▶ [Challenge A]
Rewrite the rows starting with the line that contains "[Subscribe to School Board] (355, 104)" and going on through the line that contains "Cores (941, 516)", replacing "Careers" with "Jobs" and leaving all else unchanged; return only those rows.

— Begin Text block —

We have mentioned many times that a type system would be beneficial because it could detect problems with your query as you write it.

I think this is a 0.3 feature, but I'm opening this issue for overview of all problems that a typing checked should detect.

max-sixty commented 2 years ago

I really think this would be excellent. I agree it's for post-0.2 but +1 on opening the issue and adding things as we see them.

I wrote in the PRQL Proposal initially that I thought type inference would be really helpful, but that I didn't think annotations in user code would fit well. I still think we should try and do as much as possible with annotations — generally PRQL code will be quite "close to the data" — people will predominantly be writing it to access a specific, known data source, rather than writing abstract transformation functions; albeit more than SQL allows.

Re how we can learn about types & transformations if not from annotated user code:

Notably annotating the stdlib will require a system and syntax for annotations, even if we don't encourage them in user code.

— End Text block —

▶ [Challenge B]
Continue the discussion about a type system for PRQL from where it stops.

— Begin Dataset rows —

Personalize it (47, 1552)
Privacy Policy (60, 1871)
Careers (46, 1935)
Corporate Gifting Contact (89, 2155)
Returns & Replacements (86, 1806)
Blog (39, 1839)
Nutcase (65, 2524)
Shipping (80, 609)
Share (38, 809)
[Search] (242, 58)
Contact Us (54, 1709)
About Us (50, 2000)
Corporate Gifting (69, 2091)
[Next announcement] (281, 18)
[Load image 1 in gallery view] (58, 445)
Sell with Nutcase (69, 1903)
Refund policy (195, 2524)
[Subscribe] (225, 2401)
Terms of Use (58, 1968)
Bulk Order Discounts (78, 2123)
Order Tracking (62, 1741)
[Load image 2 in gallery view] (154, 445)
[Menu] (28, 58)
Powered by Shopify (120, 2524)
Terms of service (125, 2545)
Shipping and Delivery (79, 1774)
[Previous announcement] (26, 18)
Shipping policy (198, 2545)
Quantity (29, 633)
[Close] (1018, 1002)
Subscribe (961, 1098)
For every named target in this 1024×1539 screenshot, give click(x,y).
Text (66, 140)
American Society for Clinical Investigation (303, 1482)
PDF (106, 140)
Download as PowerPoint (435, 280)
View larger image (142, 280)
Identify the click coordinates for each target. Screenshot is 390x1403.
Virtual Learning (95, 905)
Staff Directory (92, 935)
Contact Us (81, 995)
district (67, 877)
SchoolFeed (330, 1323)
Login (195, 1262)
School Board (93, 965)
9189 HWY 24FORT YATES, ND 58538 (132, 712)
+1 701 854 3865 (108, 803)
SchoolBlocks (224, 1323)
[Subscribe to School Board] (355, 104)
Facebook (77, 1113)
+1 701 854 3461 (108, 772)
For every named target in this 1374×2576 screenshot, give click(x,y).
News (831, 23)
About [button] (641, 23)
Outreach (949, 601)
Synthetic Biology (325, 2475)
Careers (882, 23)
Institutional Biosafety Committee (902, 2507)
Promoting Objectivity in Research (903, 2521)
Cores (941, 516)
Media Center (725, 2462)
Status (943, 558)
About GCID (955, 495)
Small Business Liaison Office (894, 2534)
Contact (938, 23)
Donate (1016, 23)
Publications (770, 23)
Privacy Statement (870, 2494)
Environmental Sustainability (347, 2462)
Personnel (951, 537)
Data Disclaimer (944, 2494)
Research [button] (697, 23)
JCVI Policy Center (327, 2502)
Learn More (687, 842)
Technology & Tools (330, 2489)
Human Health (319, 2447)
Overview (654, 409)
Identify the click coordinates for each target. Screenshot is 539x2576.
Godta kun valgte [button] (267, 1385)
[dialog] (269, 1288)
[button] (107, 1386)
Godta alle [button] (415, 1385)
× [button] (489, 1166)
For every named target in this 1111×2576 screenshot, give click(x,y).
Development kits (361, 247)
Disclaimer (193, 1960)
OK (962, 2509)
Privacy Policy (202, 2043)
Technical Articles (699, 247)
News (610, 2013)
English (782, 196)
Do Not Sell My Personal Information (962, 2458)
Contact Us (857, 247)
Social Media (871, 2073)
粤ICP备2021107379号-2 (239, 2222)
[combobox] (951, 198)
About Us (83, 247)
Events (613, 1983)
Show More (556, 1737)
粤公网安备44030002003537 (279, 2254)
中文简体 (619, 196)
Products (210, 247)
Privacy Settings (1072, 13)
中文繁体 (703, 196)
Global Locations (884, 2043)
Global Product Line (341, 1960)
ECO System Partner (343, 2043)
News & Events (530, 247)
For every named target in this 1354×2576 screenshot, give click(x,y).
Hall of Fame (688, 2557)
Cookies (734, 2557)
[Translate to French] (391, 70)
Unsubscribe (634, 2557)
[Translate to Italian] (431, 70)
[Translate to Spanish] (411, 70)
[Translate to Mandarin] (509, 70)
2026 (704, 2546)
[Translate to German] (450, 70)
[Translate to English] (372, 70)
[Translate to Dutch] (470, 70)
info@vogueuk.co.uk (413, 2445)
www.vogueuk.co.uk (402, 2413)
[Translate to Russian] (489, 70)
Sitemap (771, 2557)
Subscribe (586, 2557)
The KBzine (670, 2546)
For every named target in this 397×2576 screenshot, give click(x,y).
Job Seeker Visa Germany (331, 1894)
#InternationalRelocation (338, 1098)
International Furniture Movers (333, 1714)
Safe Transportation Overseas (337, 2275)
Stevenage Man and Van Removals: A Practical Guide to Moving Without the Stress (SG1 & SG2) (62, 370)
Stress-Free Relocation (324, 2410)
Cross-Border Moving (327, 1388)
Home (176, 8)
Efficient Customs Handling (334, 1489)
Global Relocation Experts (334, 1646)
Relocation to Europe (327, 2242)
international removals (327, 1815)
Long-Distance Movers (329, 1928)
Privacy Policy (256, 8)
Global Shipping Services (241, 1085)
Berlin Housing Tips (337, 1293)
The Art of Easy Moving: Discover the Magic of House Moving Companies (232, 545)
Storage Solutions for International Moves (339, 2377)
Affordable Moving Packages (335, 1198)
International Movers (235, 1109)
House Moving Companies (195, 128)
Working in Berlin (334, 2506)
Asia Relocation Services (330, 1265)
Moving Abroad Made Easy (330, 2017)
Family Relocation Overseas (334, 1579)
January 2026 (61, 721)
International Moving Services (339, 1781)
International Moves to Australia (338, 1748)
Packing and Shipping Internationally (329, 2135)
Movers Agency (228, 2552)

— End Dataset rows —

▶ [Answer A]
[Subscribe to School Board] (355, 104)
Facebook (77, 1113)
+1 701 854 3461 (108, 772)
For every named target in this 1374×2576 screenshot, give click(x,y).
News (831, 23)
About [button] (641, 23)
Outreach (949, 601)
Synthetic Biology (325, 2475)
Jobs (882, 23)
Institutional Biosafety Committee (902, 2507)
Promoting Objectivity in Research (903, 2521)
Cores (941, 516)

▶ [Answer B]
A type system is difficult both per se, and because of SQL. SQL does lots of implicit conversions — actually '2021-01-01' - '2020-01-01' is allowed, because the strings are implicitly converted to dates!

aljazerzen commented 2 years ago

Well, we can support type annotations on functions, but don't require them. And if they are provided, we do the type checking using information from the DB connection (if provided).

My opinion on implicit type conversions is quite negative. JavaScript is an example of how automatic type conversions can lead to strange corner cases. Instead I would prefer Python/Rust way of type checking: be strict about types, but support operator overloading and easy explicit type conversions.

max-sixty commented 2 years ago

Great, I agree with you on what would be required. Definitely agree re implicit conversions!

I'm imagining the type experience as similar to writing rust inside a function — the compiler knows the types of the inputs already — in rust's case because they're defined in the function parameters, in PRQL's case because the DB can tell us — and can infer almost everything without needing the user to provide them.

The experience I think we should try and avoid is Java — where the inference is (/ was?) very limited and users has to write lots of annotations themselves.


Another grouping on the "types of types":

max-sixty commented 2 years ago

(@aljazerzen I labeled this "semantic", though lmk if "types" isn't actually part of that in your mental model)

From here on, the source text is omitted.